What do banks do wrong in pricing mortgages?
Too often product and pricing teams within banks rely on intuition and individual judgement to make pricing decisions. Consequently:
- Valuation models have sub-optimal assumptions making mortgage pricing inflexible
- Key factors like volume response to ‘rank’ based on historical trends are not considered
- Pricing is not thought of at the book level leading to decisions that are not consistent with the overall goal of maximising the objective function (e.g.: NPV)
Lenders should take a more data-driven approach to mortgage pricing
A five step approach to price optimisation:
- Ask strategic questions and generate consensus amongst key stakeholders
- What is the right framework to think about volume v. margin trade-offs?
- Is there appetite to differentiate acquisition vs. retention pricing?
- Can we break new ground by bundling certain features into mortgage products and charging them based on customer preferences
- Model price elasticity of your customers. Pricing for mortgages should consider both price as well as non-price factors from multiple sources to correctly understand customer behaviour. For instance: understanding vintage of customers can be useful in pricing certain products
- Identify multiple functional forms (e.g.: linear, cubic, logarithmic, etc.) to create regressions on selected variables. Select the right models for the right product sets based on appropriate statistical criteria
- Create product maps by clustering similar products in order to make your models flexible
- Create intuitive front ends that product managers can use to optimise pricing for the entire book in one go using optimisation algorithms
Key benefits to data-driven mortgage pricing
Using data-driven techniques in pricing can have a deep impact on the bank’s profitability and also lead to more robust processes and governance.
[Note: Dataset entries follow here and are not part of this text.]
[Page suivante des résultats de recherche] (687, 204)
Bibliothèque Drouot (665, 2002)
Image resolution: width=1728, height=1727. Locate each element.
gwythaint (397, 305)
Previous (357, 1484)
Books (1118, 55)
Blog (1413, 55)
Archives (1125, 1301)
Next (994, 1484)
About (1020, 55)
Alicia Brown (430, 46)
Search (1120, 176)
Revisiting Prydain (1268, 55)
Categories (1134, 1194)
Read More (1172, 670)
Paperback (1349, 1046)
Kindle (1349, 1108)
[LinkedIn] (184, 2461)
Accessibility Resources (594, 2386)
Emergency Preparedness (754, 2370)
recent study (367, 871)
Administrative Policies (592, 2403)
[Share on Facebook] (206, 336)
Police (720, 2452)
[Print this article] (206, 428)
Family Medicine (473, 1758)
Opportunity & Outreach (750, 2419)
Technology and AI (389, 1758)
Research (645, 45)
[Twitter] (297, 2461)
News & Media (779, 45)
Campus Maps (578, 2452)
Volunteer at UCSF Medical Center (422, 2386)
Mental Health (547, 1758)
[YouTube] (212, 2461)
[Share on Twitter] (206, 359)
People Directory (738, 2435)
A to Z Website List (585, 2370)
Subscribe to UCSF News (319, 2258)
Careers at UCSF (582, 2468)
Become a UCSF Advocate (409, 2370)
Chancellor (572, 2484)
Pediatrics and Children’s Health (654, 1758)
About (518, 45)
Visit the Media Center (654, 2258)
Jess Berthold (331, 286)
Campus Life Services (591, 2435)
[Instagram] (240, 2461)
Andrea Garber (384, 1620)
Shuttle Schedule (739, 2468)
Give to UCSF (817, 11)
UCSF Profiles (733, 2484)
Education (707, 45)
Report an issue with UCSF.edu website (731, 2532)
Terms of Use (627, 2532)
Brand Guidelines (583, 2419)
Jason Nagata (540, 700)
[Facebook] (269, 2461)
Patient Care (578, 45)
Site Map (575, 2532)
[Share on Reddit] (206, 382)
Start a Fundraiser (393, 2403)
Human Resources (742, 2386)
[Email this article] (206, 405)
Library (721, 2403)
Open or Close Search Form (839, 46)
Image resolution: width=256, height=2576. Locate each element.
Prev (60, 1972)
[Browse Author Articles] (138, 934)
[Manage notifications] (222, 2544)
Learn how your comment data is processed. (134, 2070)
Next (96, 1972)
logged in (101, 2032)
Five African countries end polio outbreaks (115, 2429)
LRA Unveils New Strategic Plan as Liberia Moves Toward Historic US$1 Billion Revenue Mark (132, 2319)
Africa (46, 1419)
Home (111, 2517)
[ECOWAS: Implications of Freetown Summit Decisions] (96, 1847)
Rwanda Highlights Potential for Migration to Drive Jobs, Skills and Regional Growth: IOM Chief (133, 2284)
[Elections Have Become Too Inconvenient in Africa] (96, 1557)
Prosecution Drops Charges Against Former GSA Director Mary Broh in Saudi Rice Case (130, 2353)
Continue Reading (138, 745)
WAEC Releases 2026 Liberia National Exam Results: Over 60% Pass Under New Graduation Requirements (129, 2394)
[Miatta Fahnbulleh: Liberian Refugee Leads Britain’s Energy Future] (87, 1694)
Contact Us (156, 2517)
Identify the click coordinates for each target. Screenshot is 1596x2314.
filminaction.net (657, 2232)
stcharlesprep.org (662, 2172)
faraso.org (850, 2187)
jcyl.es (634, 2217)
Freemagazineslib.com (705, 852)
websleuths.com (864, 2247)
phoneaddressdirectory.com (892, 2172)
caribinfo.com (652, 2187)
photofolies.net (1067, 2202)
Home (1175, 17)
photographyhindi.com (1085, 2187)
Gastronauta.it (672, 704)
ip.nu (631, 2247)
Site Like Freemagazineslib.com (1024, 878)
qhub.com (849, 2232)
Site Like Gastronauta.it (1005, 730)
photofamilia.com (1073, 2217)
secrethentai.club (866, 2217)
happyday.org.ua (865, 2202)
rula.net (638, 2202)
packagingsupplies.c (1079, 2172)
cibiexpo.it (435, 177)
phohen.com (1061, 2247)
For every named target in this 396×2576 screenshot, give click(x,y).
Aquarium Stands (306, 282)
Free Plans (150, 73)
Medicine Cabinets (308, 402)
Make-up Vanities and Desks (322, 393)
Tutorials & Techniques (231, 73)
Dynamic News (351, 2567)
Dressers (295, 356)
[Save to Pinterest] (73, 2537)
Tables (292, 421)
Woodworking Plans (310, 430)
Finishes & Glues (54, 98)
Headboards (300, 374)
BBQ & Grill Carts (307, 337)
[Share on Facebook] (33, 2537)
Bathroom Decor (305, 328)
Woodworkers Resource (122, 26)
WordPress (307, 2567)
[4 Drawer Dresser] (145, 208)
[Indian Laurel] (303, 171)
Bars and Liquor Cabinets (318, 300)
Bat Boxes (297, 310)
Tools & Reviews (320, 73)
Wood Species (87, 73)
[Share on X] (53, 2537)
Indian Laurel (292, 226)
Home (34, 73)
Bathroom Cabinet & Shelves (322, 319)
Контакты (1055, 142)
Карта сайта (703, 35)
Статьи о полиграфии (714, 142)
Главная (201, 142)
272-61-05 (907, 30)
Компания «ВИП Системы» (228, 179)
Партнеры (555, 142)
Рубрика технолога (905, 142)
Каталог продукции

- Data-driven models can consider a vast array of variables in a dynamic manner that enables models to adapt to changing conditions. Using statistical modelling techniques helps product and pricing managers make considered decisions by framing complex decisions like volume vs. margin trade-offs in the right context
- Data driven approach also facilitate effective governance structures through audit trails which can be baked into the process if using suitable tools
- Price optimisation techniques based on a deep understanding of customer elasticity can help improve margins for mortgage products
In a market experiencing margin pressures, lenders who use advanced data-driven techniques in pricing are likely to win what can be a long war of attrition.